* **Text under study**:
+-------+
On July 29, 2002 the Ad Hoc Committee on a Comprehensive and Integral International Convention on Protection and Promotion of the Rights and Dignity of Persons with Disabilities met for the first time to debate proposals for a new international human rights treaty that would ensure the rights of people with disabilities. The two-week meeting was attended by Member States delegations, several NGOs representing people with disabilities and experts in the disability rights field. The outcome of the meeting was positive; the Committee, while not necessarily agreeing to a convention, recommended moving the process forward and agreed to meet again in May or June of 2003 for an additional ten working days. While many non-governmental organizations (NGOs) would have liked more progress, the first session placed the process on a reasonable track.
The Need for a Convention

Although there are international mandates that seek to counter the widespread discrimination facing children and adults with disabilities, such as the World Programme of Action, which pushed forward disability rights and included the formation of the Equalization of Opportunity, and the UN Standard Rules on the Equalization of Opportunities for Persons with Disabilities, which defined states responsibility to initiate measures toward full participation and provided for an independent monitoring mechanism, these instruments have not proved sufficient to counter the multiple barriers facing the disability community worldwide. Hence many organizations, including Rehabilitation International, and individuals in the international disability rights community are seeking a UN convention specifically on the rights of people with disabilities.
+-------+
* **Brief**: Please retype the passage about the proposed disability rights convention, from "The Need for" up to and including "on the rights of people with disabilities.".

* **Available data**:
+-------+
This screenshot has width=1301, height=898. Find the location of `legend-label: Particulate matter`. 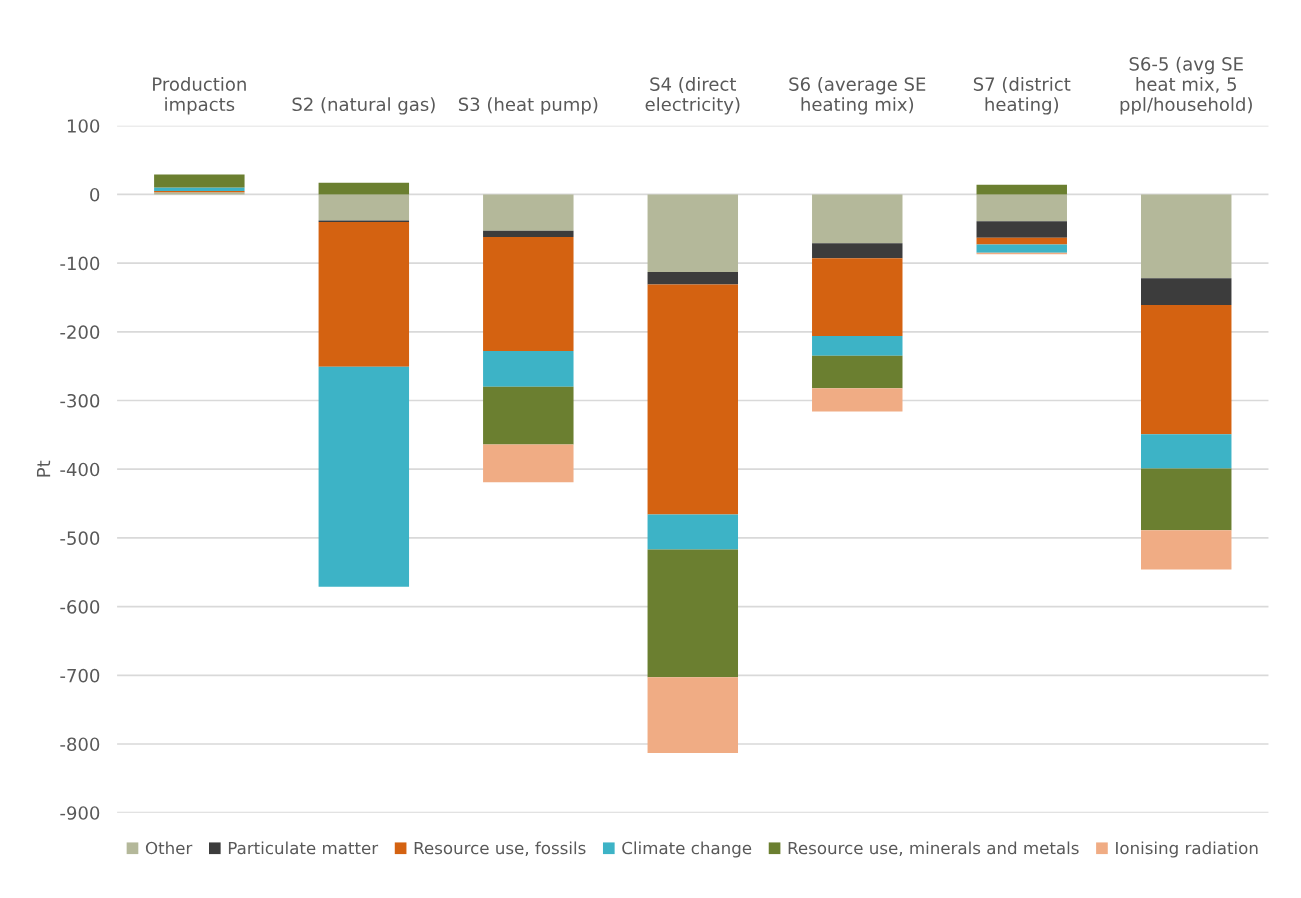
+-------+
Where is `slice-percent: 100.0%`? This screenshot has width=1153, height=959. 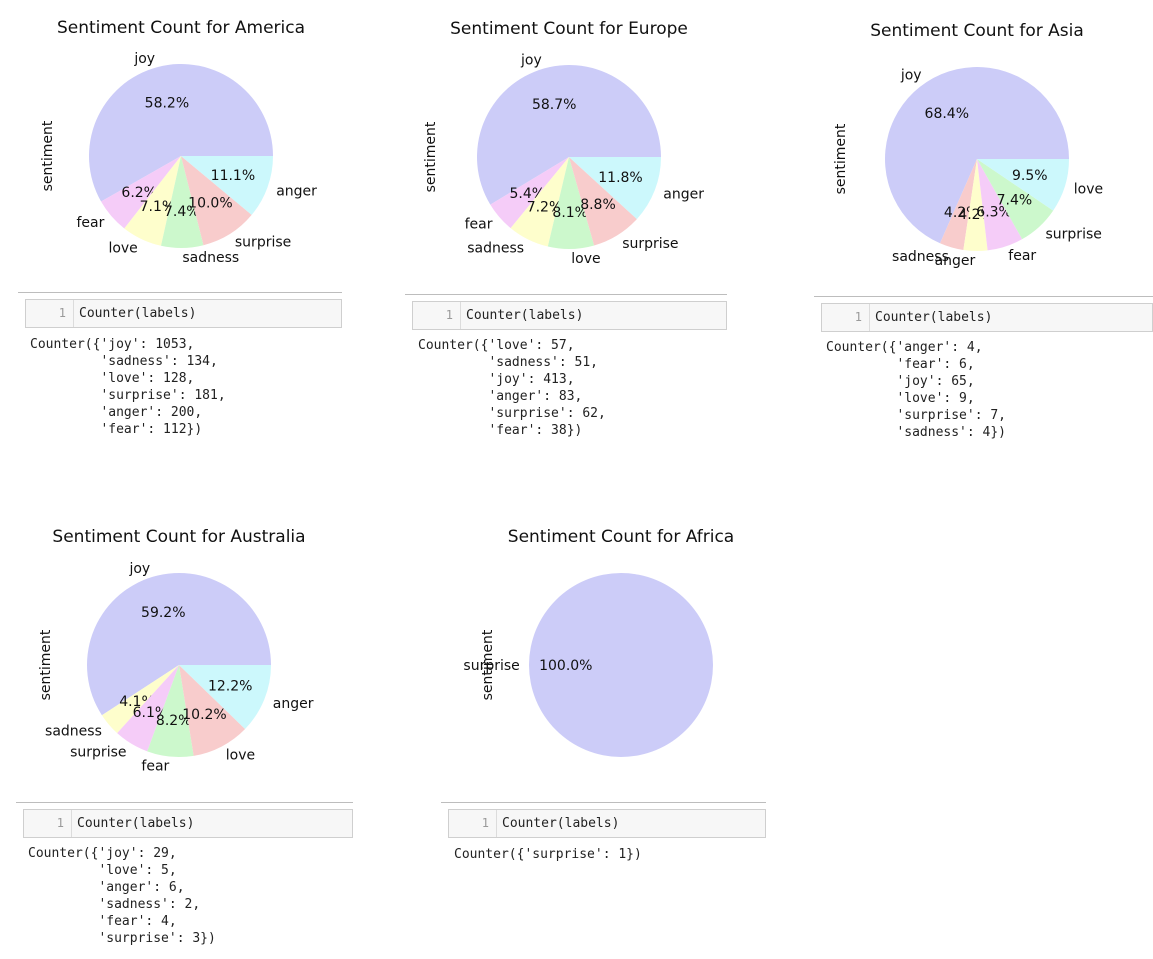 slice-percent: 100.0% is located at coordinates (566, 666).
+-------+
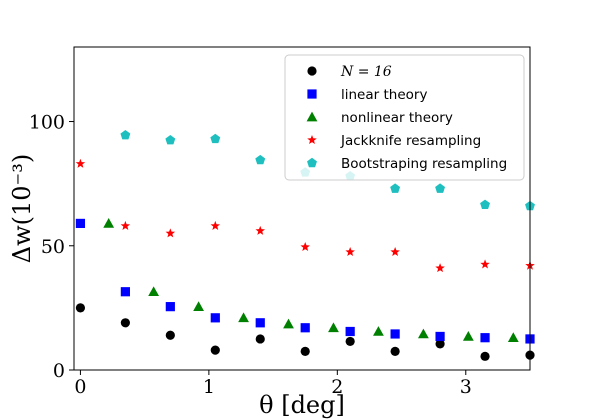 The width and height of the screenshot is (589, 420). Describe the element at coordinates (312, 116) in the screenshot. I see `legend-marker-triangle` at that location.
+-------+
* **Reply**:
The Need for a Convention

Although there are international mandates that seek to counter the widespread discrimination facing children and adults with disabilities, such as the World Programme of Action, which pushed forward disability rights and included the formation of the Equalization of Opportunity, and the UN Standard Rules on the Equalization of Opportunities for Persons with Disabilities, which defined states responsibility to initiate measures toward full participation and provided for an independent monitoring mechanism, these instruments have not proved sufficient to counter the multiple barriers facing the disability community worldwide. Hence many organizations, including Rehabilitation International, and individuals in the international disability rights community are seeking a UN convention specifically on the rights of people with disabilities.